*** Extracted entries Section Begins ***

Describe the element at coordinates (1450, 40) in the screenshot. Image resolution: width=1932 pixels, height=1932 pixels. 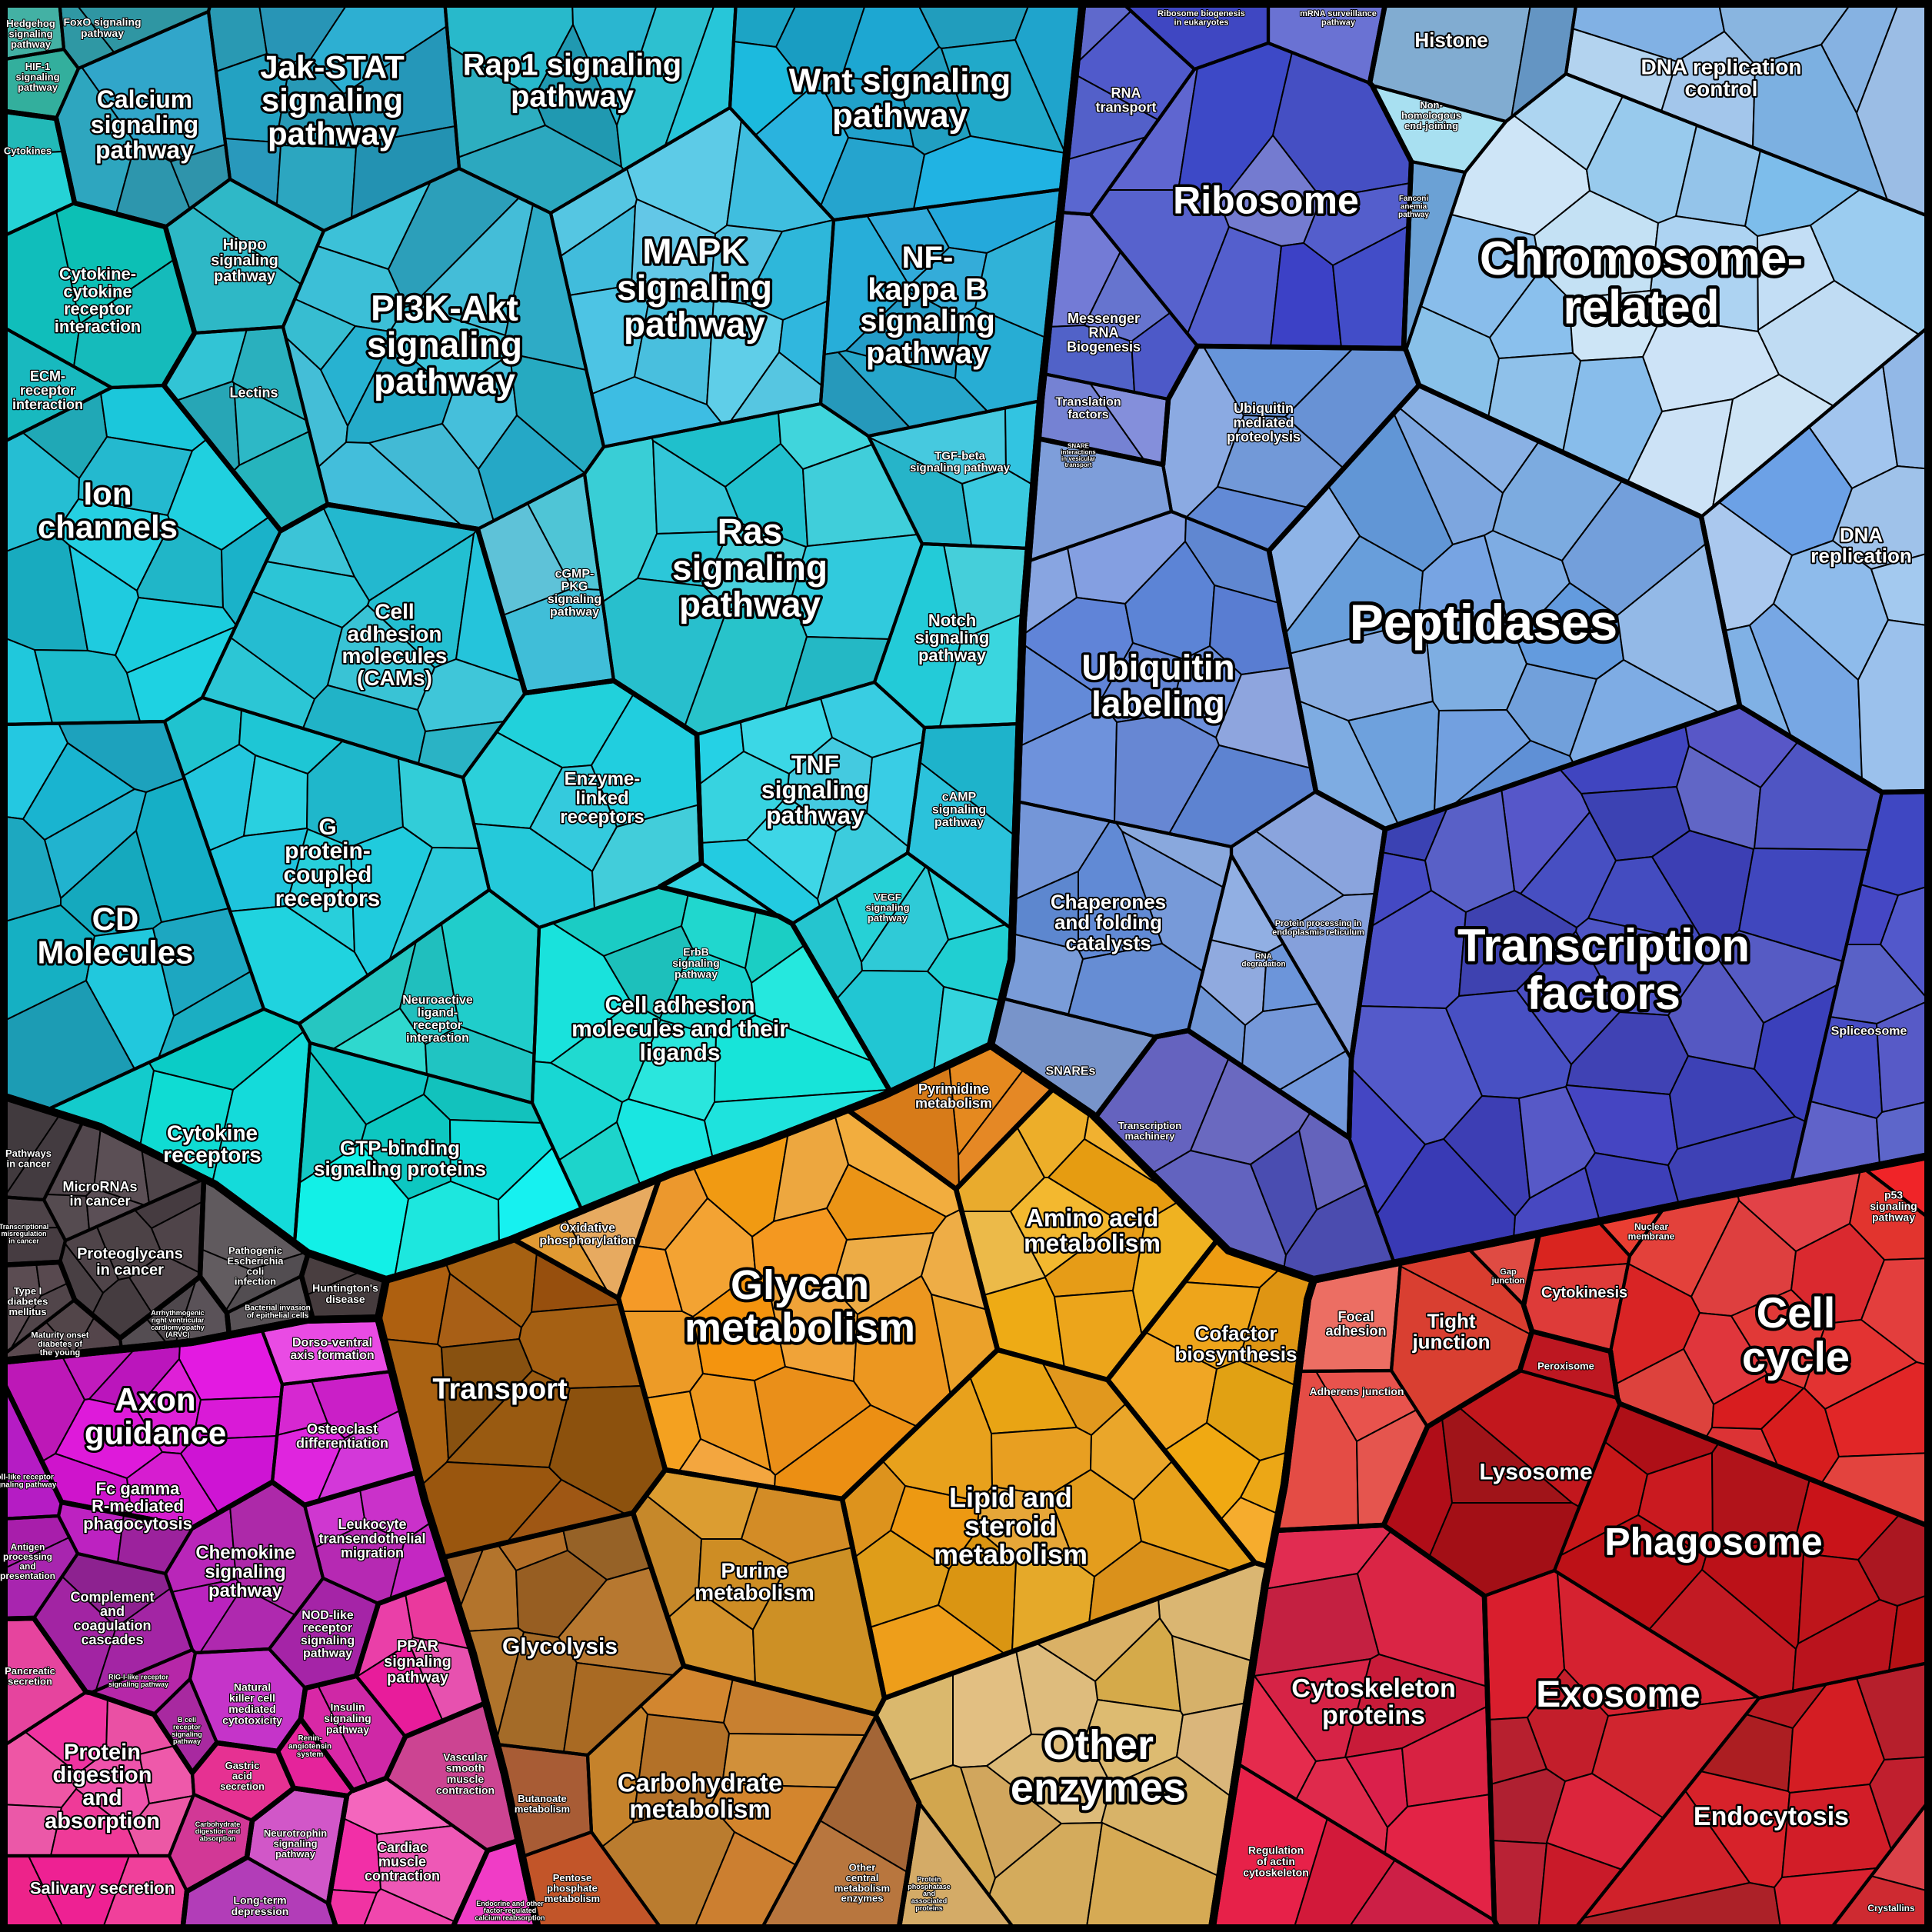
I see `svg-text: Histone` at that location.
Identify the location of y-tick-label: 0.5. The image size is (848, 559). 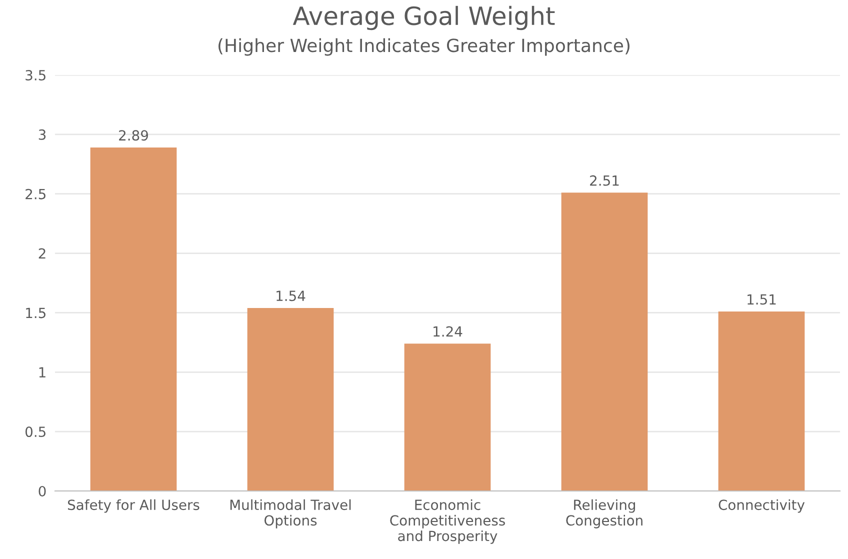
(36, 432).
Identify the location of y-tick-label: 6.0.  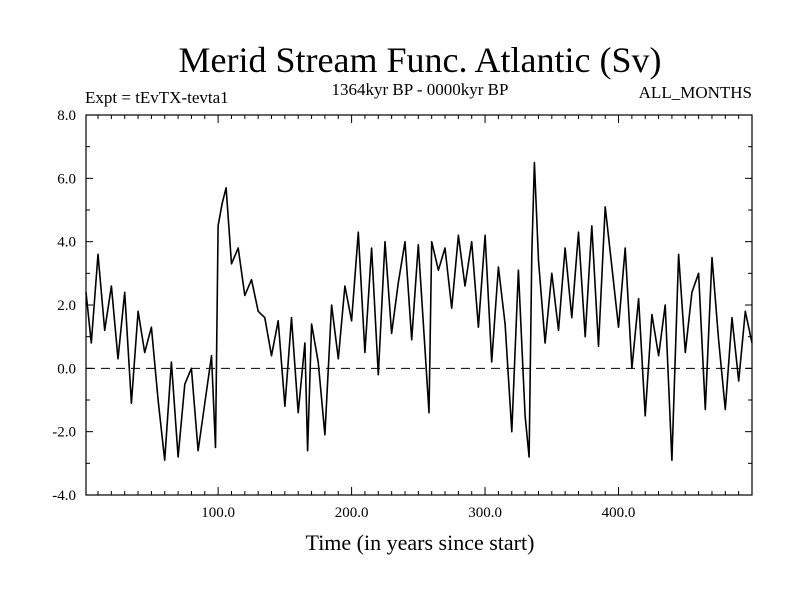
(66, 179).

*** Extracted entries Section Ends ***

### Description of the task
Can you convert every entry above into a Markdown table with the columns Row and Entry Text, giving each line its row number and skipping blank lines? Leave the pictures out.

### Response area
| Row | Entry Text |
|---|---|
| 1 | Describe the element at coordinates (1450, 40) in the screenshot. Image resolution: width=1932 pixels, height=1932 pixels.  |
| 2 | I see `svg-text: Histone` at that location. |
| 3 | Identify the location of y-tick-label: 0.5. The image size is (848, 559).  |
| 4 | (36, 432). |
| 5 | Identify the location of y-tick-label: 6.0.   |
| 6 | (66, 179). |